Adaptive Laboratory Evolution Unlocks Membrane Permeability as a Key Limitation in Long‐Chain Alcohol Metabolism by Pseudomonas putida KT2440

ABSTRACT

Pseudomonas putida KT2440, renowned for its diverse metabolic capabilities, is a promising platform for downstream processing and revalorisation of recalcitrant molecules. In this study, we examined and optimised P. putida KT2440's ability to utilise products of the degradation of polyethylene (PE), the most used and disposed plastic. PE degradation creates over 200 molecules that vary in oxidation level and, thus, chemical properties. Among those, long‐chain alcohols represent one of the most challenging fractions to process due to their poor solubility.
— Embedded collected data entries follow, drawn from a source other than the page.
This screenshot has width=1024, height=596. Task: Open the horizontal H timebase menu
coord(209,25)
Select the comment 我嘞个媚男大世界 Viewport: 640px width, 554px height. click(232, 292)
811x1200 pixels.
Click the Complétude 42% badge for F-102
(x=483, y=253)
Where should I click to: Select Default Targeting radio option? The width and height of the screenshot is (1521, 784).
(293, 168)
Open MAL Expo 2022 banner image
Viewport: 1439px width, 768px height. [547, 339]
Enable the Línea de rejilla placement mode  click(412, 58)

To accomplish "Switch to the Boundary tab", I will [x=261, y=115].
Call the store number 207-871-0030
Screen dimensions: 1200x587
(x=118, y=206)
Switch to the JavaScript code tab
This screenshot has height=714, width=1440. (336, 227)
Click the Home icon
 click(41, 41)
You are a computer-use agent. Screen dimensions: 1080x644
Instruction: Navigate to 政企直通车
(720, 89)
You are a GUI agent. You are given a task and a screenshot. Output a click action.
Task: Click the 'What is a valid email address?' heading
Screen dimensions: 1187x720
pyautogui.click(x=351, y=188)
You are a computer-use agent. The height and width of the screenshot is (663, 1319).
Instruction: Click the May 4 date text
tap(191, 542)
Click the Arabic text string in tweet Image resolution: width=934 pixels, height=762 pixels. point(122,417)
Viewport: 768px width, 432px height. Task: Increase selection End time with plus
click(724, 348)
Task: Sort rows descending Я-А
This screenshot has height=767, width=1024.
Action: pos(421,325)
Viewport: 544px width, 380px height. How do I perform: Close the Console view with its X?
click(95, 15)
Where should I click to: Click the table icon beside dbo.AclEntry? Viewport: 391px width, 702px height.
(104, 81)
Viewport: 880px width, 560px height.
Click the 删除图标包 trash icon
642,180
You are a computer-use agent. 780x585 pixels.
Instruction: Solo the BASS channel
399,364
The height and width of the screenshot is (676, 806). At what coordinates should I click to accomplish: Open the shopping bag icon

Using them as feedstock for microbial growth would close the plastic‐derived carbon cycle, reducing environmental impact. First, we discovered that P. putida KT2440 can use the long‐chain alcohols, 1‐hexadecanol and 1‐eicosanol, as the sole carbon and energy source. Using adaptive laboratory evolution (ALE), we generated variants with improved growth rates on such substrates. Mutations that became fixed during ALE provided insights into the mechanism, highlighting the importance of cell–substrate interaction. By heterologously expressing a hydrocarbon transporter‐encoding gene, we successfully reproduced the ALE‐derived phenotype, suggesting that the bottleneck in long‐chain alcohol utilisation lies in uptake rather than substrate transformation. These findings lay the groundwork for the potential application of P. putida KT2440 for the valorisation of PE degradation products.